Pela y pica muy fina las cebollas. Calienta el aceite de oliva en una sartén amplia y cocínala a fuego suave durante unos 20 minutos, removiendo de vez en cuando hasta que quede muy tierna y ligeramente caramelizada
Añade el tomate rallado y cocina unos 8 o 10 minutos más hasta que pierda buena parte de su agua y el sofrito quede concentrado.
Incorpora la carne desmenuzada, mezcla bien y cocina otros cinco minutos para que todos los sabores se integren. Prueba el punto de sal antes de añadir más, ya que la carne del cocido suele estar bastante sazonada. Reserva.

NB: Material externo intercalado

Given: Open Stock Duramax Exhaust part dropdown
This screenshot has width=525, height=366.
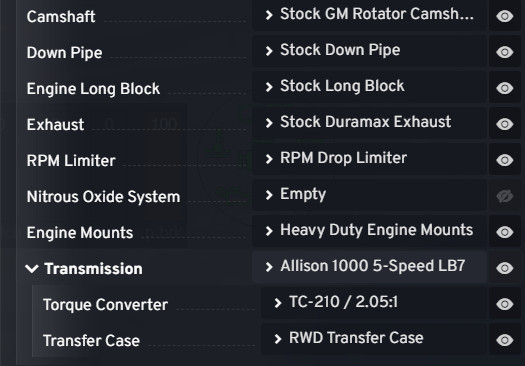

Mientras tanto, cuece las patatas enteras y con piel en abundante agua con sal hasta que estén tiernas. Pélalas todavía calientes y pásalas por un pasapurés o machácalas con un prensapatatas. Añade la mantequilla y la leche caliente poco a poco, mezclando hasta obtener un puré muy cremoso pero consistente. Si lo deseas, incorpora una pizca de nuez moscada.
Precalienta el horno a 220 °C con la función de gratinar.Reparte la mezcla de carne en una fuente apta para horno formando una capa uniforme y cubre toda la superficie con el puré de patata. Espolvorea el queso rallado por encima e introduce la fuente en el horno durante unos 8-12 minutos, hasta que la superficie esté bien dorada y burbujeante.